Listed records:
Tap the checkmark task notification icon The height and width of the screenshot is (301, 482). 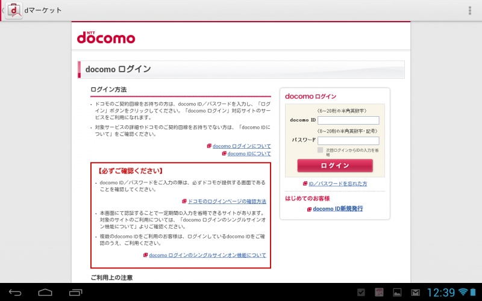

...

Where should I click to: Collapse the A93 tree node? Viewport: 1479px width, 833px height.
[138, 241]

---

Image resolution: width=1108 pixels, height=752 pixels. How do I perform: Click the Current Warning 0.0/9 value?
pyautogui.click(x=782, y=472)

Written task: Copy out the data from the line containing "Image resolution: width=1108" up to and including the line containing "pyautogui.click(x=782, y=472)", keeping every character unchanged.

Complete output:
Image resolution: width=1108 pixels, height=752 pixels. How do I perform: Click the Current Warning 0.0/9 value?
pyautogui.click(x=782, y=472)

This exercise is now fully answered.